Die Sonne ist unerbittlich hier. Eigentlich gut, wenn man auf erneuerbare Energien und Solarstrom setzt. Wenn nicht hier, wo sonst, sagen viele Bürger von Alburquerque.
Deshalb hatten sie weitere große Anlagen geplant. Die sollten außer für grünen Strom auch für jede Menge Arbeitsplätze sorgen. Doch nachdem die Subventionen gestrichen sind, hat das Projekt keine Zukunft mehr.

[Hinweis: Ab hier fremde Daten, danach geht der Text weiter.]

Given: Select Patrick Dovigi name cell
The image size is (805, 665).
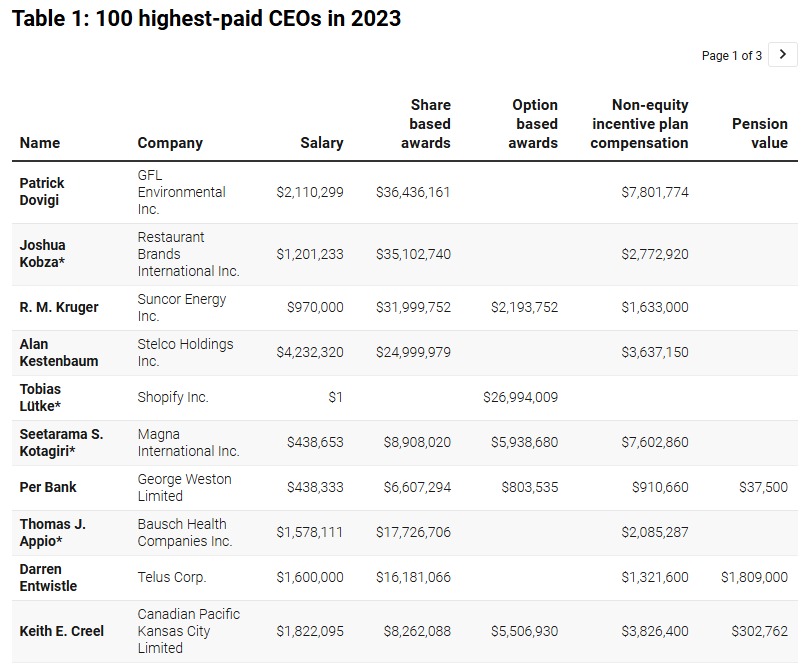Looking at the screenshot, I should 42,192.
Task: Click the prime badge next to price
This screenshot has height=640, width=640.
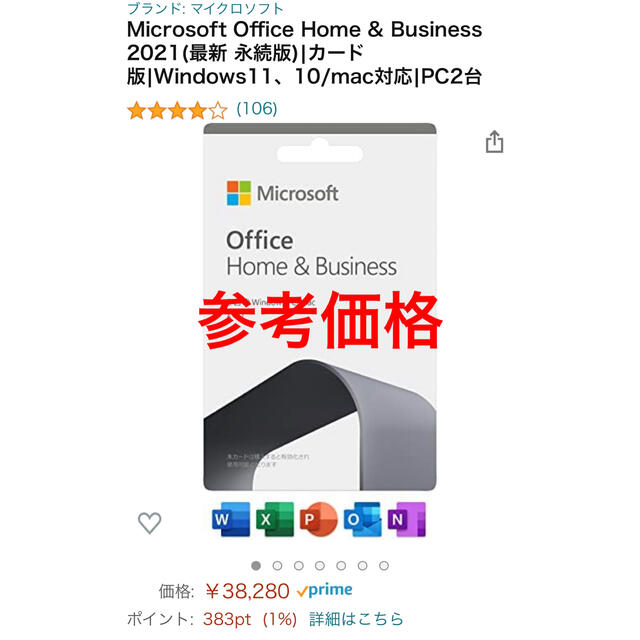Action: tap(324, 590)
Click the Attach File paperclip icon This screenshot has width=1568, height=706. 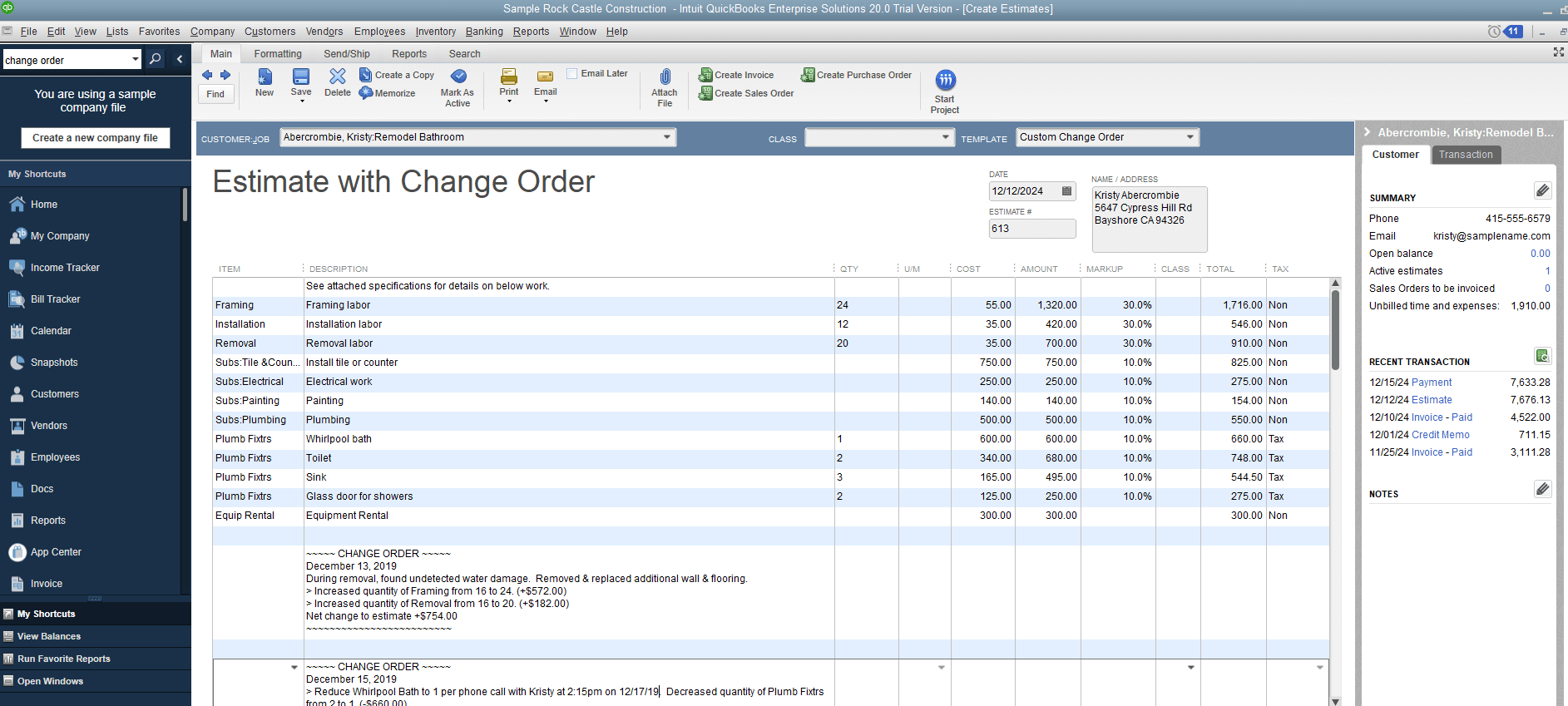click(x=665, y=77)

Firmen gehen weg, die Bürger müssen bleiben

José Rivero ist unterwegs in seinem Unternehmen. Hier werden Sonnenkollektoren produziert. RS Solar hatte einmal 83 Angestellte. Nachdem der Minister den Rotstift angesetzt hatte, hat Rivero viele Mitarbeiter entlassen müssen. Jetzt sind hier noch 16 Menschen beschäftigt.

José Rivero, Produzent von Solarelementen:
"Es ist wirklich schade. Wir haben jede Menge investiert in diese Fabrik. Aber weil es keine Aufträge mehr gibt, mussten wir zum Beispiel die Entwicklungsabteilung zumachen. Es gibt nur noch einen Ingenieur in der gesamten Fabrik."

Diese neue Maschine hatte RS Solar extra anfertigen lassen. Eine Million Euro hat sie gekostet. Jetzt steht sie nutzlos in der leeren Fabrikhalle herum.

Verlorene Arbeitsplätze, ausbleibende Steuereinnahmen – ein echtes Drama für Alburquerque. Unternehmer Rivero wird seine Produktion demnächst nach Mexiko verlagern. Dort, sagt er, legt er wenigstens nicht noch was drauf.
Der Unternehmer kann reagieren – die Bürger, die hier leben, nicht.

Gestern, früher Abend, 18.30 Uhr: In Bussen haben sich die Menschen aus Alburquerque auf den langen Weg nach Madrid gemacht. Denn später soll es eine große Veranstaltung geben: Für erneuerbare Energien und für die Ziele des Ángel Vadillo. Es ist ein emotionales Wiedersehen: Ihr Bürgermeister ist für viele zu einem Helden geworden im Kampf gegen Arbeitslosigkeit und für grüne Zukunftstechnologie.

Ein Bündnis für die Sonnenenergie

Das ist auch eine Stunde später zu spüren: Es ist ein triumphaler Einzug, den ihm die Unterstützer bei der Versammlung bereiten. Gewerkschafter, Attac, Greenpeace, Vertreter der Grünen und linker Parteien – sie alle wollen an diesem Abend einen großen Schritt voran tun. Gegen die aus ihrer Sicht verheerende Energiepolitik der konservativen Regierung beschließen sie ein Bündnis für erneuerbare Energien. Morgen schon soll es seine Arbeit aufnehmen.

Gestern Abend, kurz nach 23 Uhr:

Ángel Vadillo:
"Der Fakt, dass wir heute hier so viele Leute sind, zeigt, dass wir etwas erreicht haben. Ich werde deswegen jetzt meinen Hungerstreik abbrechen. Ich vertraue auf das neue Bündnis. Jetzt werde ich in meine Stadt fahren, nach Alburquerque. Ich brauche das wirklich dringend. Aber am Montag werde ich wieder da sein, hier in Madrid, um dabei zu sein, wenn sich das Bündnis gründet. Also, macht mit, das ist unsere Pflicht."

90 Tage lang hatte sich das Industrieministerium einem echten Gespräch verweigert. Angeblich soll Vadillo selbst das jetzt gewährt werden.
Wenn das nicht passiert, hat Vadillo schon angekündigt, dass er wieder hungern wird. "Denn", sagt er, "die müssen begreifen, dass es bei allen Reformen am Ende immer um Menschen geht."